The tears your eyes normally produce are necessary for overall eye health and clear vision. Dry eye occurs when your eyes do not produce enough tears or produce tears which do not have the proper chemical composition. Dry eye symptoms can result from the normal ageing process, exposure to environmental conditions, problems with normal blinking, or from medications such as antihistamines, oral contraceptives or antidepressants. Dry eye can also be symptomatic of general health problems, or other diseases. If dry eye is untreated it can harm your vision. Common treatments include the use of lubricating eye drops but there are other ways to help which may be more useful in particular cases.
Effects of diabetes on the eye
Diabetes and its complications can affect many parts of the eye. Diabetes can cause changes resulting in short-sight, long-sight, and premature presbyopia (the inability to focus on close objects). It can result in cataracts, glaucoma, a breakdown of eye muscle co-ordination (strabismus) and in decreased corneal sensitivity.
Visual symptoms of diabetes include fluctuating or blurred vision, occasional double vision, loss of visual field and flashes and floaters within the eyes. Sometimes these early signs of diabetes are first detected in a routine eye examination. The most serious eye problem associated with diabetes is diabetic retinopathy. This occurs when there is a weakening or swelling of the tiny blood vessels in the retina of your eye, resulting in blood leakage, the growth of new blood vessels and other changes.
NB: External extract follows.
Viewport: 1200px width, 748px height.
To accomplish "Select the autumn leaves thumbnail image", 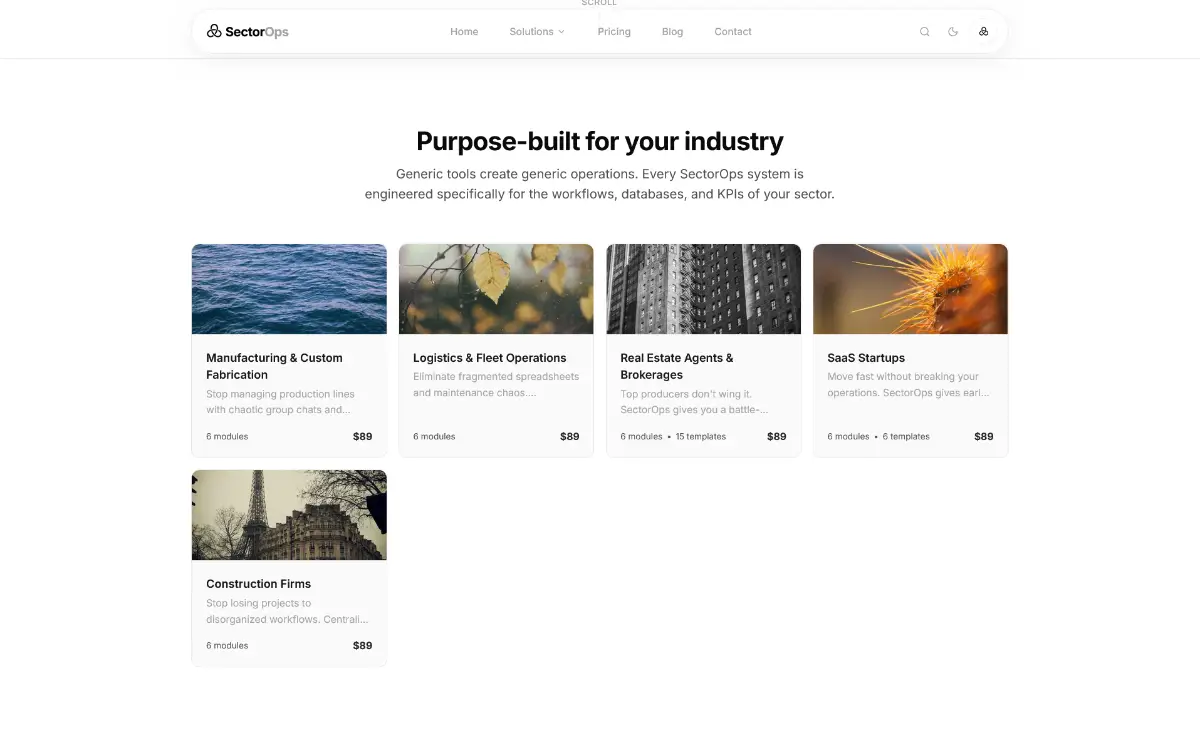I will coord(496,289).
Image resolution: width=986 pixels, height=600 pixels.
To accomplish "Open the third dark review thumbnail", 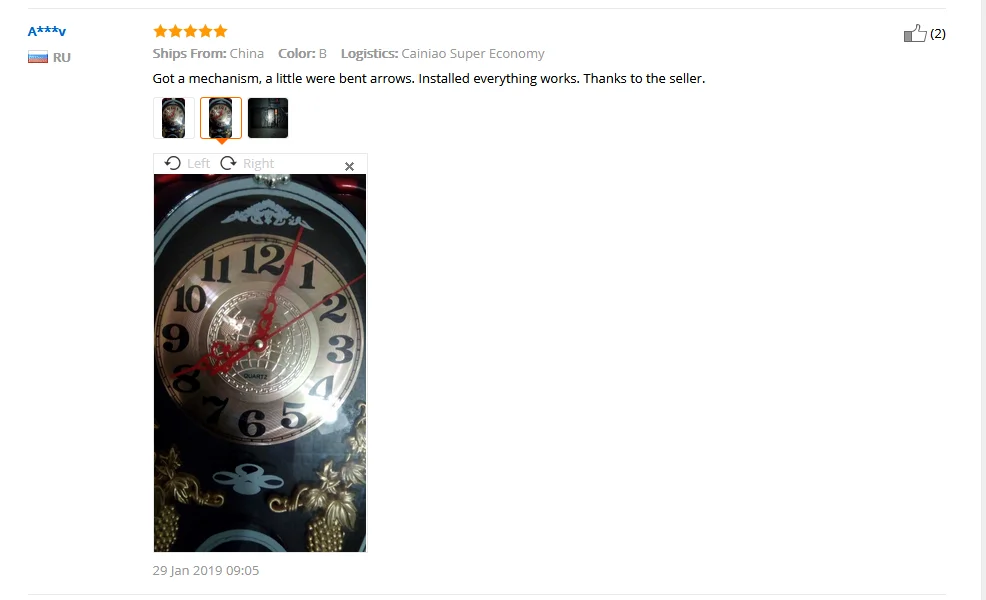I will point(268,118).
Early detection is critical because if untreated, blindness can result.
During your visit to your optometrist, we can diagnose potential vision threatening changes in your eye that can be treated to prevent blindness. It is important to monitor and control your diabetes as much as possible to minimise your risk of developing retinopathy. Several factors that increase the risk of developing retinopathy include smoking, high blood pressure, drinking alcohol and pregnancy.
Diabetic Retinopathy Screening
All diabetics should have their eyes screened at least annually. In Staffordshire there is a central register of diabetic patients held by the Health Authority. This register is used to write to diabetics to remind them when they are due for an eye screening appointment.
Diabetic Retinopathy Screening is carried out in local centres within Staffordshire and will involve drops being put in your eyes to make the pupils bigger and photographs being taken to record the health of your eyes. These photographs are stored centrally within the county to allow for audit checks to confirm the accuracy of the screening process.
Diabetic retinopathy screening is NOT AN EYE TEST like you would have at your opticians. As a diabetic you should attend for regular routine eye examinations at your usual optical practice.